Material and Methods

20 PCa patients previously treated with a conventional Linac were retrospectively re-planned for the MR-Linac. For each patient, three plans were generated: using the original prescription dose and organ at risk (OAR) constraints (Plan 1), following SMART trial’s OAR constraints but with the original prescription dose (Plan 2), and, starting with Plan 2, following an IDE strategy where dose was escalated until any one of the SMART trial’s OAR constraints reached its limit (Plan 3). The conventional Linac plans (25-33 Gy in 5 fractions) accounted for respiratory motion by creating an ITV that encompassed the GTV’s motion range, based on a 4DCT study before applying a PTV margin of 5 mm. Dose calculations were performed on a derived average intensity projection image. For the 3 plan types generated with the MR-Linac TPS, the GTV defined at the 0% phase was expanded with a uniform PTV margin of 3 mm (i.e., no ITV was used), as respiratory motion with the MR-Linac system is handled with real-time MR guidance for target-tracking and beam-gating in addition to mild-inhalation breath-hold. Conformity index, dose-volume indices, and R50 conformity metrics were calculated for all plans.

Results

60 MR-Linac plans were created which met their respective dosimetric criteria described above. For Plan 1, the MR-Linac TPS successfully achieved equivalent or lower OAR doses while maintaining prescribed PTV coverage, for the 20 plans. Maximum dose to the small bowel was reduced on average by 4.97 Gy (range: 1.11-10.58 Gy). For Plan 2, the MR-Linac TPS successfully met all SMART trial OAR constraints while maintaining equivalent PTV coverage. For Plan 3, the MR-Linac TPS was able to escalate the prescription dose from the original 25-33 Gy by, on average, 36 Gy (range: 15-70 Gy), and dose to the PTV has been successfully escalated to at least 50 Gy for all 20 plans. These achievements were possible in part due to the omission of the ITV afforded by the MR-Linac’s real-time target tracking technology and sharper dose penumbra due to its unique dual-focus MLC design.

Conclusion

The MR-Linac TPS can generate plans that are equivalent to conventional Linac-based plans for SBRT of PCa.

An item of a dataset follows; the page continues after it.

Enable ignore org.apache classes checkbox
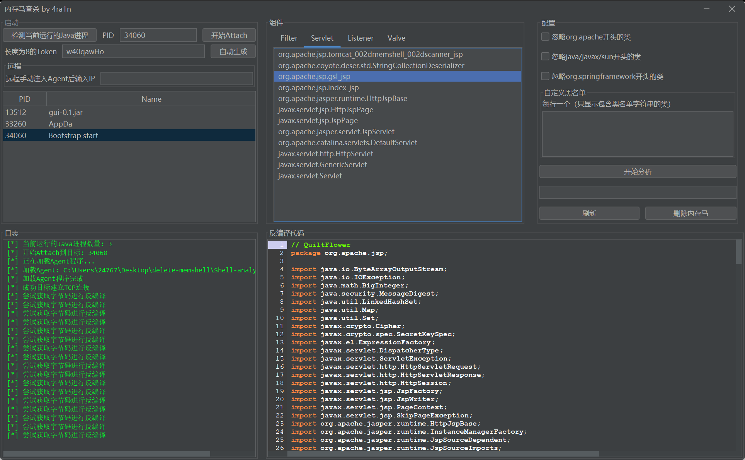This screenshot has height=460, width=745. click(x=545, y=37)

Through analyzing Plan 2 and 3 strategies, and due to the real-time target localization capabilities of the MR-Linac system, increased OAR sparing and/or target dose escalation are possible. The MR-Linac system has proven, in this study, to be an effective platform for safely escalating doses where such is anticipated to translate to possible clinical benefit for PCa patients.